Il eût sans doute été plus conforme aux habitudes, si ce n’est aux idées russes, de donner à chacun le droit de n’être jugé que par ses pairs[1]. Le gouvernement de l’empereur Alexandre II n’en est pas moins demeuré fidèle aux maximes qui avaient présidé à la plupart de ses réformes ; sur les bancs du jury comme dans l’enceinte des états provinciaux ou dans les rangs de l’armée, il a préféré effacer les vieilles distinctions d’origine et de condition pour rapprocher les différentes classes du peuple naguère encore si profondément séparées par l’usage, l’éducation et la loi. Le noble, le marchand, le paysan, ont dû trouver place dans le même jury, et l’on a pu voir l’ancien seigneur y siéger à côté de l’ancien serf ; dans cette réunion des différentes classes, le législateur a cru trouver le meilleur moyen de renverser l’antique barrière des préjugés, de fondre ensemble les différentes parties de la population et en même temps de rehausser le niveau moral du jury, de lui donner un esprit à la fois plus large et plus élevé en le plaçant au-dessus des intérêts comme des préventions de caste.

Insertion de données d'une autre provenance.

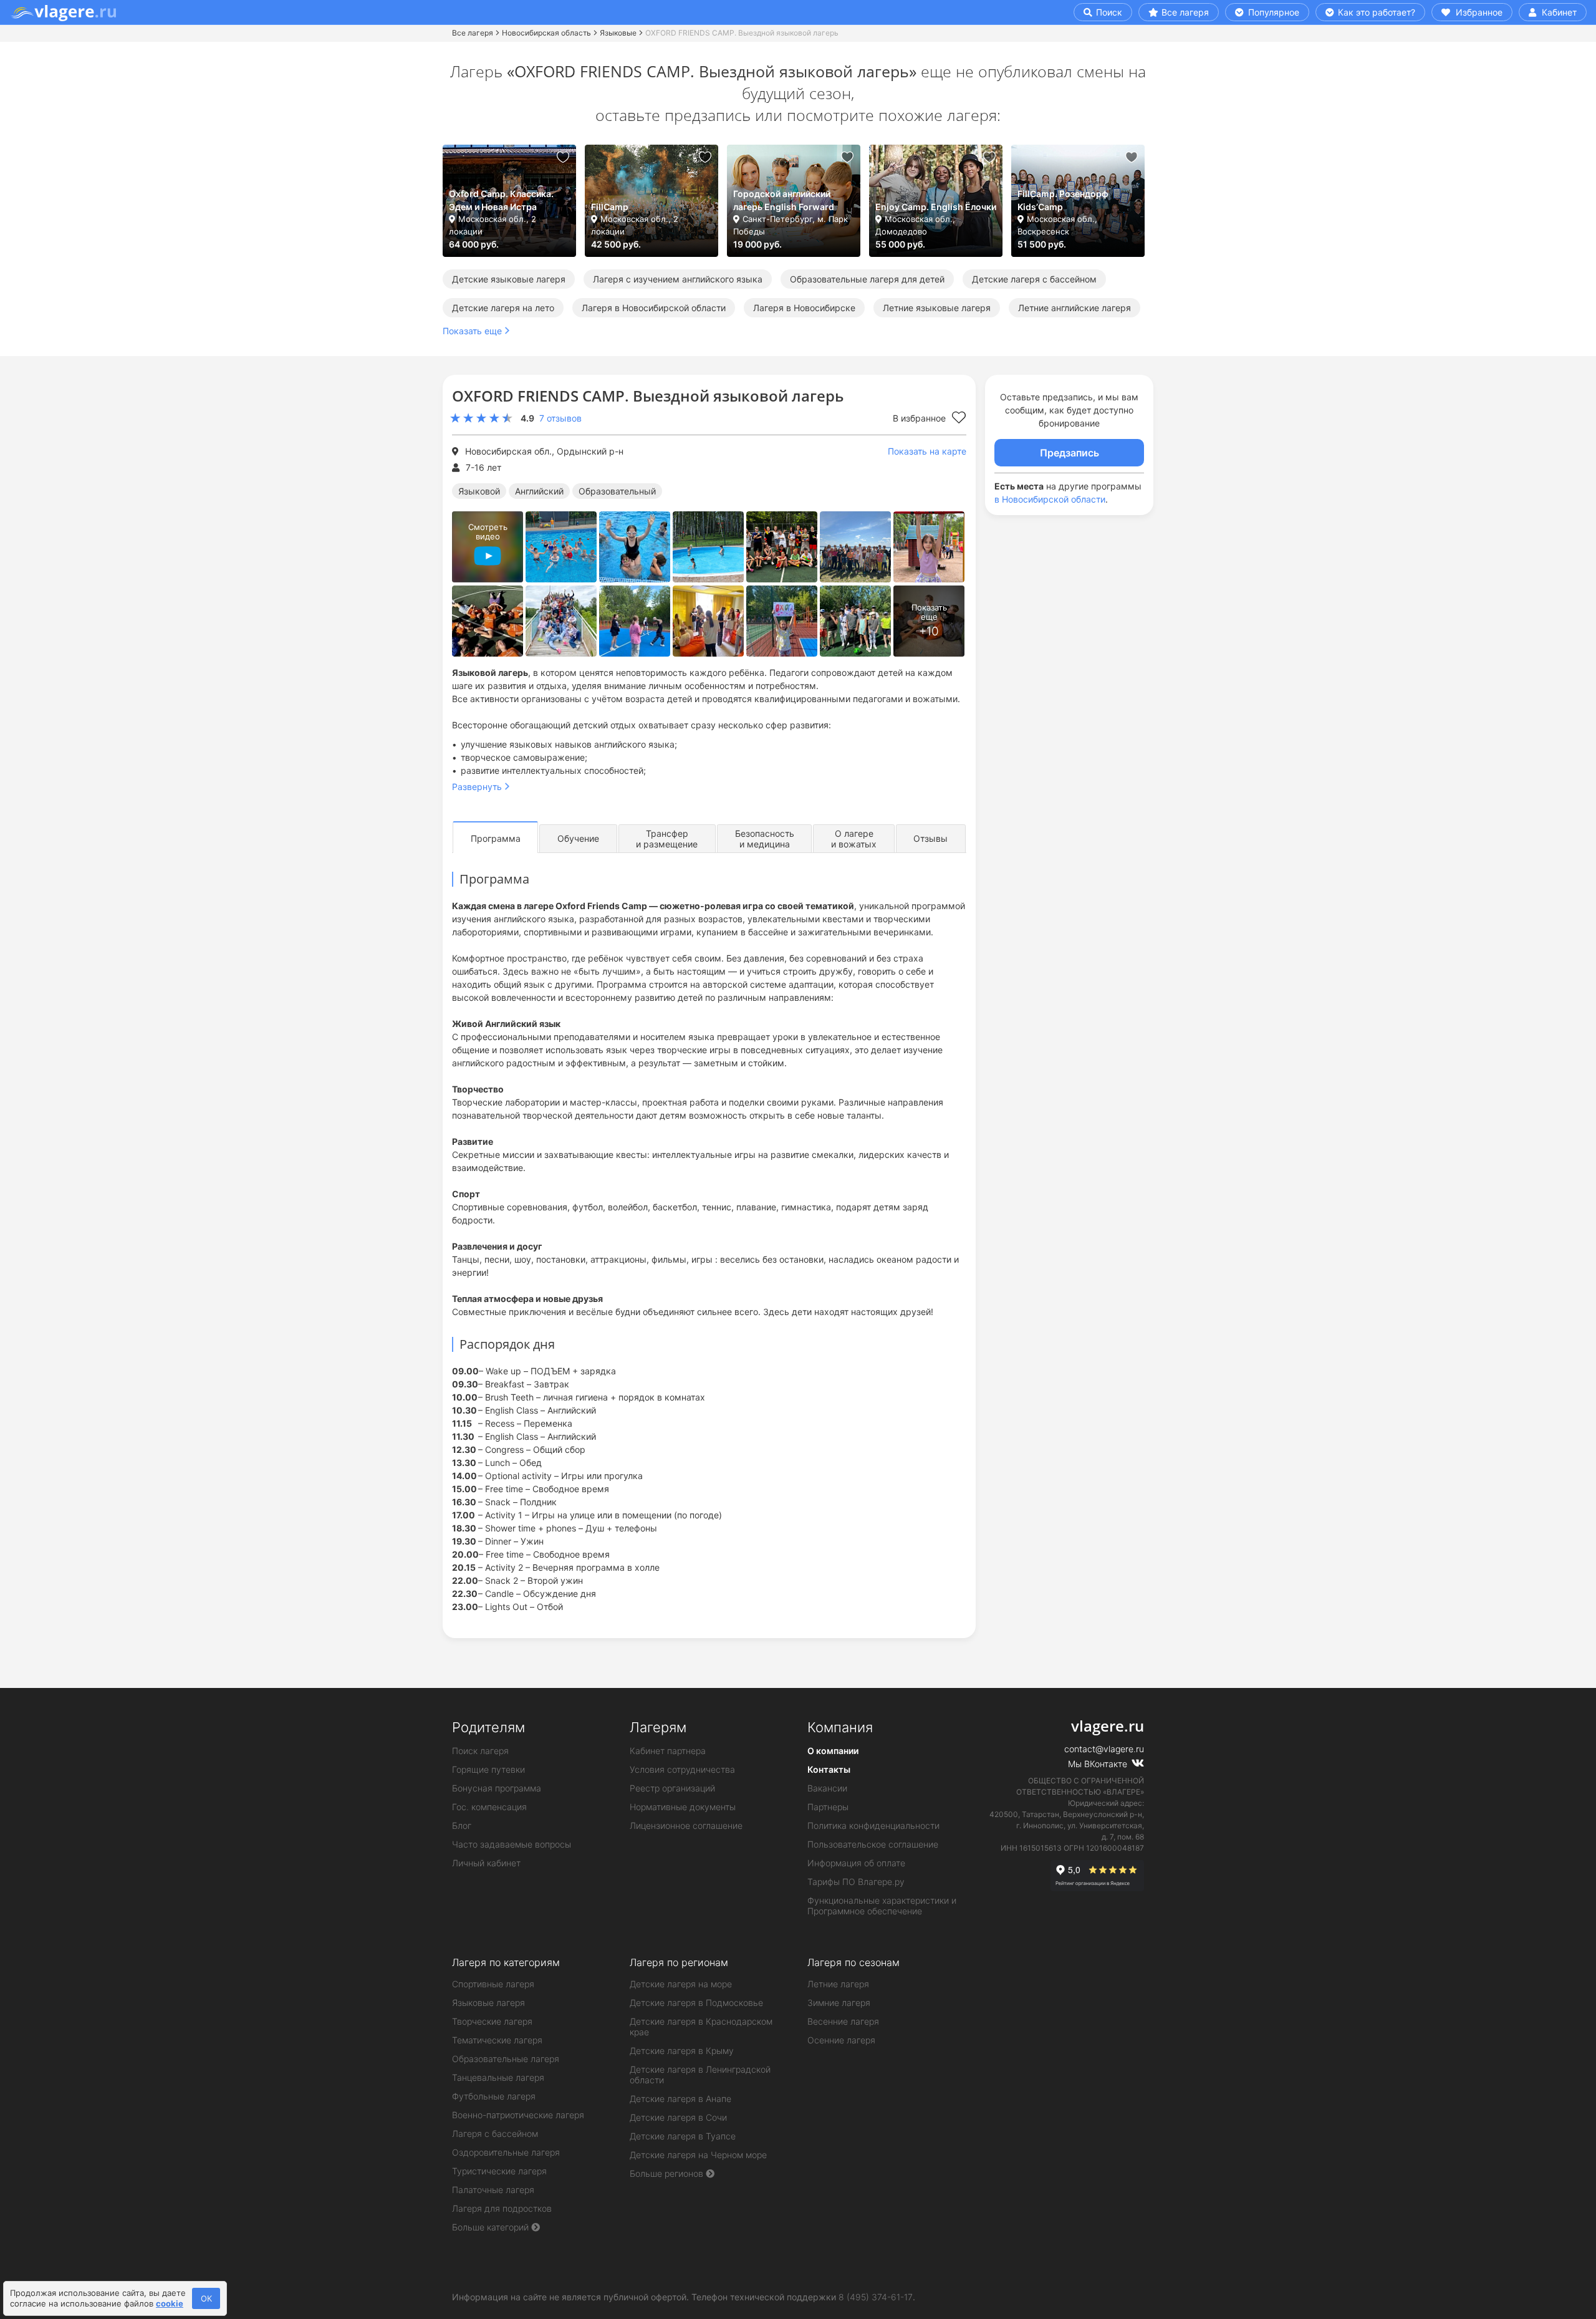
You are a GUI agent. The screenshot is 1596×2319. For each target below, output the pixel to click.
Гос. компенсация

Cette décision, en apparence la plus simple, n’était pas en réalité d’une exécution fort aisée. Dans un pays comme la Russie, il était difficile de recruter de cette manière un jury homogène et éclairé, capable de comprendre toutes les classes de la nation et de leur inspirer à toutes une égale confiance. Le jury, de même que le suffrage politique, peut être considéré comme une fonction ou comme un droit. Le gouvernement russe l’a surtout regardé sous le premier aspect. En principe la loi reconnaît à chaque citoyen le droit d’être juré, en fait elle n’admet à l’exercice de ce droit que les hommes qui en sont reconnus capables. À cet égard, la Russie ne fait du reste que se conformer aux usages des pays les plus libéraux, qui presque tous exigent plus de garanties de l’homme appelé à prononcer sur la liberté de son semblable que de l’électeur appelé à décider des intérêts de la nation ou de la province.

En aucun pays, il n’était moins facile de trouver un critérium de capacité également applicable à toutes les classes de la nation. Le

  1. C’est ce que proposait Nicolas Tourguenef dans son plan de réforme de la justice. Pour adapter le jury aux mœurs de son pays, il croyait utile de n’admettre parmi les jurés que des hommes de la même classe que l’accusé ou d’une classe supérieure. (La Russie et des Russes, t. II, p. 234-236.)